November 21, 2022
Mark Twain’s famous quote is quite relevant to how market participants view traditional asset allocation funds such as the 60/40 portfolio (60% equities and 40% bonds) today. There are many headlines showing how these portfolios are “dead” or how “times have changed.” Yes, the 60/40 portfolio has had a rough 2022 YTD as shown below. A combination of geopolitical events and global inflation have hurt equities and bonds normally would have provided a buffer, but interest rate increases have simultaneously hampered fixed income returns.
Given that markets are cyclical, the ideal action is usually to purchase assets when they have underperformed. Current market conditions are providing buying opportunities so taking advantage now might be beneficial before equities eventually stabilize and bond yields normalize to new levels. JP Morgan Asset Management recently wrote a report on the 60/40 portfolio stating, “stocks and bonds are providing the best entry points since 2010 for long term investors.”

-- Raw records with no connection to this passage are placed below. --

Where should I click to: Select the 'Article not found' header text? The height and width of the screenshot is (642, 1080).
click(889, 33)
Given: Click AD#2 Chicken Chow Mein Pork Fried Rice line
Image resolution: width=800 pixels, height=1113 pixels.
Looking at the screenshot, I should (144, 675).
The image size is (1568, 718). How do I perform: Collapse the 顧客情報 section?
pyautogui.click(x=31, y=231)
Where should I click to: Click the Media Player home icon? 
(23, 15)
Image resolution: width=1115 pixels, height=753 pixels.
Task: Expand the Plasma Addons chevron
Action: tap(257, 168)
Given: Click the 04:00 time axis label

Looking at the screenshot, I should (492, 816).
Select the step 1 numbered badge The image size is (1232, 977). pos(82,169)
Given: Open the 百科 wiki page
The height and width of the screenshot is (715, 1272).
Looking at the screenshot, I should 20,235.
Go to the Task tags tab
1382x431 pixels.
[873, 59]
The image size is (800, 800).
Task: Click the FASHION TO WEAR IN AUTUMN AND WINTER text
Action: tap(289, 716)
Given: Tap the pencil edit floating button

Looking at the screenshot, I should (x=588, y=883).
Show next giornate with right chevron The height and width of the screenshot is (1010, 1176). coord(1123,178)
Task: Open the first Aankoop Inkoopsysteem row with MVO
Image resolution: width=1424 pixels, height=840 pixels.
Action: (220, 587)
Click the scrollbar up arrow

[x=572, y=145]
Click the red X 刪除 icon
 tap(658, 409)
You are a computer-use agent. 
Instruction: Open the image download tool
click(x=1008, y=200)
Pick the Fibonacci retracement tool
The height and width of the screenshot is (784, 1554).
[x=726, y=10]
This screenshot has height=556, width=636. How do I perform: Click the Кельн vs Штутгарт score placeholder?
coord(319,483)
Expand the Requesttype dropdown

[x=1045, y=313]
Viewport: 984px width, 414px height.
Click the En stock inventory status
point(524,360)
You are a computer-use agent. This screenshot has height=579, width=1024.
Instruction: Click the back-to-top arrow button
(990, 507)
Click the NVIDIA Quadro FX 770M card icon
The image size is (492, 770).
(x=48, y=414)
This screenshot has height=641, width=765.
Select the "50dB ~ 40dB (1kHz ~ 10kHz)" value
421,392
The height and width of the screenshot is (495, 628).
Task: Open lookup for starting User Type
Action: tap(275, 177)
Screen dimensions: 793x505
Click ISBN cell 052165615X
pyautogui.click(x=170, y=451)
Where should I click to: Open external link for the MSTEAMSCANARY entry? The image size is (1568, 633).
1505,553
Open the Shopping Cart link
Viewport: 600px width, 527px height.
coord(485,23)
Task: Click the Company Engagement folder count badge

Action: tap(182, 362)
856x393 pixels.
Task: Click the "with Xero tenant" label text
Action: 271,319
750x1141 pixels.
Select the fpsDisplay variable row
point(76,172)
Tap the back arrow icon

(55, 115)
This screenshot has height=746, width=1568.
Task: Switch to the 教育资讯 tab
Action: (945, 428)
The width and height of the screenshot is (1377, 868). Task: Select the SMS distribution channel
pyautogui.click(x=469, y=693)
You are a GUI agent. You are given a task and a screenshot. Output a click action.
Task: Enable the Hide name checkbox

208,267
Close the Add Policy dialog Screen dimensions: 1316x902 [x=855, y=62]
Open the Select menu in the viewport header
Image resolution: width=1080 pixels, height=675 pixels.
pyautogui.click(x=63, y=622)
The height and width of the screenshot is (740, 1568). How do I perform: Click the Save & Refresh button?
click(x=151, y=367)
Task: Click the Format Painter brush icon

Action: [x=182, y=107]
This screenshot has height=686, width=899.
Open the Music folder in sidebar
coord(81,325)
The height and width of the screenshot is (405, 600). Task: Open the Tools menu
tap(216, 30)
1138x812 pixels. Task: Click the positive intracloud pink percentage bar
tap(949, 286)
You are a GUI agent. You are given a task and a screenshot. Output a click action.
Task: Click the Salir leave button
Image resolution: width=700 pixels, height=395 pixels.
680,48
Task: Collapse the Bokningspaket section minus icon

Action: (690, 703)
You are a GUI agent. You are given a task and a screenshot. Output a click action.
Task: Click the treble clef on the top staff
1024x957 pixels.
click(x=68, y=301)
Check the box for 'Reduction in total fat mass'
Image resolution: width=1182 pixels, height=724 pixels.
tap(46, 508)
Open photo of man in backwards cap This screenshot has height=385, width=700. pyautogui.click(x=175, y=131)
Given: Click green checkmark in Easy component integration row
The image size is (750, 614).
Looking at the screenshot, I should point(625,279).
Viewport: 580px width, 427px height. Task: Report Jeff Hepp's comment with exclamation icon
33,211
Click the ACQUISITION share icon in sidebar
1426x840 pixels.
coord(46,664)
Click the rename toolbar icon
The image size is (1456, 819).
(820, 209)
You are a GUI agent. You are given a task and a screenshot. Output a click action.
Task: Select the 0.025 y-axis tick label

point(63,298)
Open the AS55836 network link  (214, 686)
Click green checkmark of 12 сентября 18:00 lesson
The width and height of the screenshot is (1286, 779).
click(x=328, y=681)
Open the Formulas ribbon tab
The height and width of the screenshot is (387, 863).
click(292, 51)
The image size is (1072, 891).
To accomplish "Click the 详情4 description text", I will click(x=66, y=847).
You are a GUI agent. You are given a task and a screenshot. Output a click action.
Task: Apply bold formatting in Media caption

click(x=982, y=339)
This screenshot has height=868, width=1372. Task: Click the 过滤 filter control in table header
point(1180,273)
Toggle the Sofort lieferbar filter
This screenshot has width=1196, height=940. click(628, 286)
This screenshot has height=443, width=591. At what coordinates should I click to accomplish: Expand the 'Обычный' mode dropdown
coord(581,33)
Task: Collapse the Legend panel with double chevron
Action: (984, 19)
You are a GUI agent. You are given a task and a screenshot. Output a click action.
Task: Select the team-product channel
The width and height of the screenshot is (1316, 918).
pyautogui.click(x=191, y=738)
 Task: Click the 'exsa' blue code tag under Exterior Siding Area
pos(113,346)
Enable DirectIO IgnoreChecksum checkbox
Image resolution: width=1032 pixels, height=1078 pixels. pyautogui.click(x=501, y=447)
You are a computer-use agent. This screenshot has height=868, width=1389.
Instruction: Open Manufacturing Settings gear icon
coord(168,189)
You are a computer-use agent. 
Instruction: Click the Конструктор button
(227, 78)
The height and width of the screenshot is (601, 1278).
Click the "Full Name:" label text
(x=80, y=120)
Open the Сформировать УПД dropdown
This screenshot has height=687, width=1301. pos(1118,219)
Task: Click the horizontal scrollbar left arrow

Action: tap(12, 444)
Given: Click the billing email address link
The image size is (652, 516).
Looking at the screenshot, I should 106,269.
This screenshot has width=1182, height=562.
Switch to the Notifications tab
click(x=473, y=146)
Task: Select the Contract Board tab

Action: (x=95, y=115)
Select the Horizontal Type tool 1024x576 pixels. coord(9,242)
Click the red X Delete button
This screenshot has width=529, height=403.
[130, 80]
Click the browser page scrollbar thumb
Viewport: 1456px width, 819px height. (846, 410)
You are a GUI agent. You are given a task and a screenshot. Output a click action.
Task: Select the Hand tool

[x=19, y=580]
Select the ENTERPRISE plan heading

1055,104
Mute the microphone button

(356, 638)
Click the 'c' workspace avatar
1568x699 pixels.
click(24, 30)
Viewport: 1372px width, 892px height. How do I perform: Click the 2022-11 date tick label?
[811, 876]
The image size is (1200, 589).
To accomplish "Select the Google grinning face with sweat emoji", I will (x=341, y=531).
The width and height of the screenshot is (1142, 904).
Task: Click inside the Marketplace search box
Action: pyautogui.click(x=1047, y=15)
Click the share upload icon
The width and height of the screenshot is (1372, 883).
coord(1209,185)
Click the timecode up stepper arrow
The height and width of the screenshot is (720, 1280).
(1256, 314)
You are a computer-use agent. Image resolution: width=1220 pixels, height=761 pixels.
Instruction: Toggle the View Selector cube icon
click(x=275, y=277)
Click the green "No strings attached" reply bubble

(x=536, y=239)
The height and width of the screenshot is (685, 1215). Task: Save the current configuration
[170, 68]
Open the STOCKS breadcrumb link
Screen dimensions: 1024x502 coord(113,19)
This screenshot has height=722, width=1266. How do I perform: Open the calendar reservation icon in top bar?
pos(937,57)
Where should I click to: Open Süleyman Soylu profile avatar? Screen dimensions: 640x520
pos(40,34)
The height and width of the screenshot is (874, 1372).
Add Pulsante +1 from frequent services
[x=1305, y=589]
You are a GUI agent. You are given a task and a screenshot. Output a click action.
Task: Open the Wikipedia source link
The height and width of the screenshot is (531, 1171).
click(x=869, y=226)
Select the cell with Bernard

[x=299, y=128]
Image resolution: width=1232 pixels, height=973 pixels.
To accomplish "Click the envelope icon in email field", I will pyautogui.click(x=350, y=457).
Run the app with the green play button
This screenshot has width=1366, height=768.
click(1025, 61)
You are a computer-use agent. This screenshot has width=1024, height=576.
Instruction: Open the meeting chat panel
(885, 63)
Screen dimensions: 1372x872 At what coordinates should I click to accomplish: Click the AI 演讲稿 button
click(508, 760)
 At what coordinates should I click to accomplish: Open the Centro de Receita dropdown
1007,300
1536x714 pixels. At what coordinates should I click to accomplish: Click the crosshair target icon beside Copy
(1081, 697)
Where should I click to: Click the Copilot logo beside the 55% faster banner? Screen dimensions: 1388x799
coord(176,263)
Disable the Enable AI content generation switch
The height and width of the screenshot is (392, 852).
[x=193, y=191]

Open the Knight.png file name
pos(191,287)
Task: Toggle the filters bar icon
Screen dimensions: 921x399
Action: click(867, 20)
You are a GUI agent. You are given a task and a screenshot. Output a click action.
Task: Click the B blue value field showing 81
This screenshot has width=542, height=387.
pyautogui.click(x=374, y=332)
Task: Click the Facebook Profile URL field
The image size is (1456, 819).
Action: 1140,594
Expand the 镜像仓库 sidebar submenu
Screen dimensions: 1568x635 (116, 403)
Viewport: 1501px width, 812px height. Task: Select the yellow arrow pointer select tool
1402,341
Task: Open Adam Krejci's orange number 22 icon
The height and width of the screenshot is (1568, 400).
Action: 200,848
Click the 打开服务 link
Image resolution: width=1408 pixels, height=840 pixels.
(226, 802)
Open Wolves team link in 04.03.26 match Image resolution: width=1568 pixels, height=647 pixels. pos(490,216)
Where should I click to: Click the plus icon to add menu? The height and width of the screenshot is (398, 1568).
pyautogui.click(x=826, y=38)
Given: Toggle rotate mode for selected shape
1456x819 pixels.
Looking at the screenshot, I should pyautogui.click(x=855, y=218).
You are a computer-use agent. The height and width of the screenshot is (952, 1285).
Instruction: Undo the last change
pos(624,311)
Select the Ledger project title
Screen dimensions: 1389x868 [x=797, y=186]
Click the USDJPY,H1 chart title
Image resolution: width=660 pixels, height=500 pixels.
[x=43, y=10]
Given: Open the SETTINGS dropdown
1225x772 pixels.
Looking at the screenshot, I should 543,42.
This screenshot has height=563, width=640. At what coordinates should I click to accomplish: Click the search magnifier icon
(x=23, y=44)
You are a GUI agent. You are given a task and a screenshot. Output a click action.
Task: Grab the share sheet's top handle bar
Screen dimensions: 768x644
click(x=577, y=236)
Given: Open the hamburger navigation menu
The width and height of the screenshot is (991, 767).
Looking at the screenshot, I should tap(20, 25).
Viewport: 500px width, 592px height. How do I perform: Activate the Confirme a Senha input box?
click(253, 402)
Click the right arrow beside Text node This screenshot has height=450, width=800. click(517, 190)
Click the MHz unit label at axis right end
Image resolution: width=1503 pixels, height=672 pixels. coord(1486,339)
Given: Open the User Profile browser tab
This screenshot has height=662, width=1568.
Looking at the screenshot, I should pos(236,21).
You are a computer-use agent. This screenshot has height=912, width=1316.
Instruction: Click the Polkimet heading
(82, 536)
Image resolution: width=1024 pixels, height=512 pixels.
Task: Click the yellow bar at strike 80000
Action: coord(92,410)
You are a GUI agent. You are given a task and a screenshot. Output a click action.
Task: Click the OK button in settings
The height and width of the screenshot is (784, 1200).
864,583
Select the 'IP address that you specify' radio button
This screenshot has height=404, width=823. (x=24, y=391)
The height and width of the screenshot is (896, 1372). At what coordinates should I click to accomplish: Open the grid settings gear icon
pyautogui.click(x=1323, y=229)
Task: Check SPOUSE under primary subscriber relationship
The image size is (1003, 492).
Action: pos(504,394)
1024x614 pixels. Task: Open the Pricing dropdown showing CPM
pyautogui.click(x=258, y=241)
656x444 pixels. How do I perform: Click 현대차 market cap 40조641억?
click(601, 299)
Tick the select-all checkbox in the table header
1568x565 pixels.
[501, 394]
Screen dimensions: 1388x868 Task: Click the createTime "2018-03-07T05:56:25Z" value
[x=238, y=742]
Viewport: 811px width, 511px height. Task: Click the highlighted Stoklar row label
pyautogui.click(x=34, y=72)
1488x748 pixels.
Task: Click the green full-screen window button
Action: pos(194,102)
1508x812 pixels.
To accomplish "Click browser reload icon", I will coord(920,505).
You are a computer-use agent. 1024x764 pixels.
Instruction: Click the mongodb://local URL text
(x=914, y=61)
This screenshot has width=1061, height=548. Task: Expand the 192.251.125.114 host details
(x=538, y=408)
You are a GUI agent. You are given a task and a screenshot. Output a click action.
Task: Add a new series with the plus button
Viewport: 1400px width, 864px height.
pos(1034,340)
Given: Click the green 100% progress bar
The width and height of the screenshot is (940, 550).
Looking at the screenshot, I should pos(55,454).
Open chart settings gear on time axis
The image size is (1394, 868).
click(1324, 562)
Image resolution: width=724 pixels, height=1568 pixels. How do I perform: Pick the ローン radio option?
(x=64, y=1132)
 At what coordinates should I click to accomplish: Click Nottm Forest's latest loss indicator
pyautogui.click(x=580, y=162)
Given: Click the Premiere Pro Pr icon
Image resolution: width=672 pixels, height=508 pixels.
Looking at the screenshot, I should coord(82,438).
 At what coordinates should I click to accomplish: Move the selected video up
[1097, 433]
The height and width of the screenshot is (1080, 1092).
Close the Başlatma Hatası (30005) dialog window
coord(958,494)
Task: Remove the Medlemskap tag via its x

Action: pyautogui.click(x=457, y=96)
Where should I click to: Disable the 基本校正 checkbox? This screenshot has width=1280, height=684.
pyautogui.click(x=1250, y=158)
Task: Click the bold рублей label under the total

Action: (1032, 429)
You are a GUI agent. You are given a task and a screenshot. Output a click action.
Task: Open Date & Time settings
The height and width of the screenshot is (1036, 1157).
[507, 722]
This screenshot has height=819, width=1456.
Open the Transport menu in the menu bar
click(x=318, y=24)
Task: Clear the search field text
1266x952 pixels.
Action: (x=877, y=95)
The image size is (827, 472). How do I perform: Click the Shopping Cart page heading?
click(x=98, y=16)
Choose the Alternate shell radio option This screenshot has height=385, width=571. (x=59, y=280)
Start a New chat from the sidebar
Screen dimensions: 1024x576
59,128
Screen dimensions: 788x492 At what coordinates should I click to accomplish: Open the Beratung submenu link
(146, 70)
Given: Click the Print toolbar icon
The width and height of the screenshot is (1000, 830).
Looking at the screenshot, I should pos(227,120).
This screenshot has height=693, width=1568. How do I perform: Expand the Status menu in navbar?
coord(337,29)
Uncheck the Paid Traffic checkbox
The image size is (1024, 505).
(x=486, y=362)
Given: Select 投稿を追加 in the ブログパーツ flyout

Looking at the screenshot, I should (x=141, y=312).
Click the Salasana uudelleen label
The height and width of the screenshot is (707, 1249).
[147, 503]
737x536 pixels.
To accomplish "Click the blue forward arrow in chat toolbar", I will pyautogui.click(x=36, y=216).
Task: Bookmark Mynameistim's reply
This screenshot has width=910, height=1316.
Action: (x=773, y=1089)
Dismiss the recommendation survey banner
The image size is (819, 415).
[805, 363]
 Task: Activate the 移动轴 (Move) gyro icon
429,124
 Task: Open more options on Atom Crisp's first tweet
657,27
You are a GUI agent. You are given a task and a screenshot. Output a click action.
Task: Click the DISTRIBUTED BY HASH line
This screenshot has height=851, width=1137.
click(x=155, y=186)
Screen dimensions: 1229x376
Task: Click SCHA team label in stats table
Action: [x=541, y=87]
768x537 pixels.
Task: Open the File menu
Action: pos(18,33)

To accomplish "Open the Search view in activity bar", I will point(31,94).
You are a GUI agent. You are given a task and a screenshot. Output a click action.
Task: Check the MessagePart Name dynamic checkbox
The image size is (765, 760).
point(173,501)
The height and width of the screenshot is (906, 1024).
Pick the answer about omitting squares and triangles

Our analysis illustrates a 60/40 portfolio has delivered positive returns for investors in the long term. The chart below is an annual and rolling 20-year return of the 60/40 portfolio in real returns (meaning returns after inflation). This 60/40 portfolio has on average delivered 5.5% REAL returns (meaning 8.5% NOMINAL returns minus historical average inflation of 3%).
Source: Evermore Capital
The market will go through its ebbs and flows, but investing is a long-term game. Diversified portfolios like asset allocation and target date funds are designed for long-time horizons (not 1 year) and while any given year can exhibit negative performance, in the long run, the performance tends to be positive. We see that over the 20-year average, the 60/40 portfolio continued to deliver positive returns so the data shows it is definitely not “dead.” Remember, if headlines suggest something is “dead” or “over”, it's probably a good time to consider the investment.
The information herein represents the author’s opinion and should not be taken as investment advice. Nothing in this article is or should be relied upon as a promise or representation as to the future. Exchange traded funds (“ETFs”) come with fees and expenses (including trading commissions). They are not guaranteed, their values change frequently, and past performance may not be repeated. Please read prospectus before investing.